An Aboriginal title claim has been filed in Federal Court for one of Australia’s most pristine plots of land – The Spit on the Gold Coast – with plans to turn it into a resort and possibly a second casino for the city.

The Kombumerri-NgarangWal Saltwater people filed an Aboriginal title claim “reaffirming our legitimate rights to our land, the traditional resident owners of the lands and wider waterways from the Gold Coast to the southern tip of Quandamooka country”.

Native title claims were signed by former senior David Dillon and Anthony Dillon, on behalf of the traditional landowning families.

He calls for a review of The Spit’s master plan, which he says lacks vision, integrity and respect.

The new proposal also includes provisions for a cable car.

Dubbed “indigenomic, the plan is to create a consortium and make the people of Kombumerri NgarangWal Saltwater self-sufficient by using The Spit for their own business purposes.

The model used by the Gold Coast-based tribe is similar to the Cherokee Indians in North America, where there are three casinos run by local Native Indians – the Cherokee Casino in North Carolina, the Prairie Band Casino in Kansas and the Ak Chin casino. Casinos in Arizona.

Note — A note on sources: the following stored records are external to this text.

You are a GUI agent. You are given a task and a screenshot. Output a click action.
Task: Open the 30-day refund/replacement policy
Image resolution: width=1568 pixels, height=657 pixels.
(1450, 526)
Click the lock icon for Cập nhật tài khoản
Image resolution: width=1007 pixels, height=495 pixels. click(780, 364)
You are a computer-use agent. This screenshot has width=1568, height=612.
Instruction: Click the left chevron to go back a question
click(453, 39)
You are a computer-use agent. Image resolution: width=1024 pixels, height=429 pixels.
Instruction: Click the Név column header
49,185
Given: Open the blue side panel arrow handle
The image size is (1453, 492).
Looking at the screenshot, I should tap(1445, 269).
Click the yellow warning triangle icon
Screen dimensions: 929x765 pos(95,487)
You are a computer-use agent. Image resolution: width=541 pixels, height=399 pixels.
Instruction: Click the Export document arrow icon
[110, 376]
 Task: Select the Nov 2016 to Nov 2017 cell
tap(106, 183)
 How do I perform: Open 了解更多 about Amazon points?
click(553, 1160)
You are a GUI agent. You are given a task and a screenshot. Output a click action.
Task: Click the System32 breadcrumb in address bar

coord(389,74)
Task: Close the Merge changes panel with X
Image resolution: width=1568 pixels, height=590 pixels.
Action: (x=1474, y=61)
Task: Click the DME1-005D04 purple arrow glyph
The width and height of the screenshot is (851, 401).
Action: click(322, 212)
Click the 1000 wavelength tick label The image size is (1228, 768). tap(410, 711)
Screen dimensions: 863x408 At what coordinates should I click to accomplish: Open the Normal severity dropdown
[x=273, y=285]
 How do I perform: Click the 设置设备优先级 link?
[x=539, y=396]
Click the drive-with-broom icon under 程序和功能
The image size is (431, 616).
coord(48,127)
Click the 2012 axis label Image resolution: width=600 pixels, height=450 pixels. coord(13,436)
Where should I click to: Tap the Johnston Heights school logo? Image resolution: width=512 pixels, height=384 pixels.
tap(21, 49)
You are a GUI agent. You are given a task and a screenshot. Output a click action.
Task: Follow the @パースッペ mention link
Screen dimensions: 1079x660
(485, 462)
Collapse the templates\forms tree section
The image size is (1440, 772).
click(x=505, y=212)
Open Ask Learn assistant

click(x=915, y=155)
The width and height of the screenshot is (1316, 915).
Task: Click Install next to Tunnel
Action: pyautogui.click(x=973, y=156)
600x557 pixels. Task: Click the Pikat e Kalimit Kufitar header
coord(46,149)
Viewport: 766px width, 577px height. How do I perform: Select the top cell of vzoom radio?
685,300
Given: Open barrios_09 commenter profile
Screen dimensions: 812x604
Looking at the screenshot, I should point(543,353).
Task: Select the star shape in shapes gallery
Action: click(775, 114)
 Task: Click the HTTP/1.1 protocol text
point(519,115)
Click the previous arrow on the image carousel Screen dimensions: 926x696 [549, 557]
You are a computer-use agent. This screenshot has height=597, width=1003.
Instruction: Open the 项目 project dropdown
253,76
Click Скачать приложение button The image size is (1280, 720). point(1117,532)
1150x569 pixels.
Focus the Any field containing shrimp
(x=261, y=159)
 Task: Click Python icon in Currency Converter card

They have ownership of the land, mandated by native title laws enacted by the United States Supreme Court.

“For too long we have been emasculated when it comes to the commercial use of native land titles,” said Kombumerri spokesman David Dillon.

“We say we now want to create our own destiny. We want to be part of the action so we can fend for ourselves.

“Our goal is to ensure a lasting connection of our people to the country. The subjugation and marginalization of the past are over.

“Our corporate and community achievements have allowed us to move from a permanently impoverished existence to a renaissance of seeking to take charge of our own destiny through notions of self-governance and a context of ‘Success by Design’.

“Saltwater people are inclusive. All with bona fide ties will be welcomed, but we will no longer tolerate the division, deceptions, and lack of focus of burglars and marauders who regularly sabotage our efforts for unity and progress.

“Our indigenomic approach, based on the principles of self-determination and collective well-being, is important to us. »

The Spit has long been a political hot potato on the Gold Coast, with successive governments and council ruling it out for commercial purposes.

These are arguably the most valuable 180 hectares in Queensland.